■ PROVIDED RECORDS

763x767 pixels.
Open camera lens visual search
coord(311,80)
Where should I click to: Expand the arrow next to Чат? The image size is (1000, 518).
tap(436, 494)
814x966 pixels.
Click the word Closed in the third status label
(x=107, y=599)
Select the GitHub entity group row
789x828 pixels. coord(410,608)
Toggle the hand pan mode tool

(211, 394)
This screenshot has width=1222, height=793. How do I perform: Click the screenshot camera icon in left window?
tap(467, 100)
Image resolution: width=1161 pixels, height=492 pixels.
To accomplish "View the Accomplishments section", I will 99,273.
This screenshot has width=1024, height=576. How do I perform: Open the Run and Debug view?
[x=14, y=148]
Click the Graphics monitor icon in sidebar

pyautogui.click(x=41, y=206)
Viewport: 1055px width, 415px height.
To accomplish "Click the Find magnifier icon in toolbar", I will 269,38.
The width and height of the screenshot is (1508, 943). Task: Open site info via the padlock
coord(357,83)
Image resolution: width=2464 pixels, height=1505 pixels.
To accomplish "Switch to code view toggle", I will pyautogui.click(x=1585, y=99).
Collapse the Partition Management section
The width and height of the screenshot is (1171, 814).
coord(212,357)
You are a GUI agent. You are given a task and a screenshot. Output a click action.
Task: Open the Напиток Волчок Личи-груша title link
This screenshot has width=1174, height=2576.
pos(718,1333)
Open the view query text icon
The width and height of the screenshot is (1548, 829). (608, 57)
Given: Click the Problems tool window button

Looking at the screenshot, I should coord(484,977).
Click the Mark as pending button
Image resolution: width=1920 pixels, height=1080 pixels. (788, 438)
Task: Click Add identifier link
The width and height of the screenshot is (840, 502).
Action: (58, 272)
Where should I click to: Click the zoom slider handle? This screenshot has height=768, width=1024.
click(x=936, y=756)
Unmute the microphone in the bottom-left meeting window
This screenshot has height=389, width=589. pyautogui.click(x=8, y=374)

■ TASK DIRECTIONS
Repeat every one of the entries above word for word.

■ COMPLETED EXERCISE
763x767 pixels.
Open camera lens visual search
coord(311,80)
Where should I click to: Expand the arrow next to Чат? The image size is (1000, 518).
tap(436, 494)
814x966 pixels.
Click the word Closed in the third status label
(x=107, y=599)
Select the GitHub entity group row
789x828 pixels. coord(410,608)
Toggle the hand pan mode tool

(211, 394)
This screenshot has width=1222, height=793. How do I perform: Click the screenshot camera icon in left window?
tap(467, 100)
Image resolution: width=1161 pixels, height=492 pixels.
To accomplish "View the Accomplishments section", I will 99,273.
This screenshot has width=1024, height=576. How do I perform: Open the Run and Debug view?
[x=14, y=148]
Click the Graphics monitor icon in sidebar

pyautogui.click(x=41, y=206)
Viewport: 1055px width, 415px height.
To accomplish "Click the Find magnifier icon in toolbar", I will 269,38.
The width and height of the screenshot is (1508, 943). Task: Open site info via the padlock
coord(357,83)
Image resolution: width=2464 pixels, height=1505 pixels.
To accomplish "Switch to code view toggle", I will pyautogui.click(x=1585, y=99).
Collapse the Partition Management section
The width and height of the screenshot is (1171, 814).
coord(212,357)
You are a GUI agent. You are given a task and a screenshot. Output a click action.
Task: Open the Напиток Волчок Личи-груша title link
This screenshot has width=1174, height=2576.
pos(718,1333)
Open the view query text icon
The width and height of the screenshot is (1548, 829). (608, 57)
Given: Click the Problems tool window button

Looking at the screenshot, I should coord(484,977).
Click the Mark as pending button
Image resolution: width=1920 pixels, height=1080 pixels. (788, 438)
Task: Click Add identifier link
The width and height of the screenshot is (840, 502).
Action: (58, 272)
Where should I click to: Click the zoom slider handle? This screenshot has height=768, width=1024.
click(x=936, y=756)
Unmute the microphone in the bottom-left meeting window
This screenshot has height=389, width=589. pyautogui.click(x=8, y=374)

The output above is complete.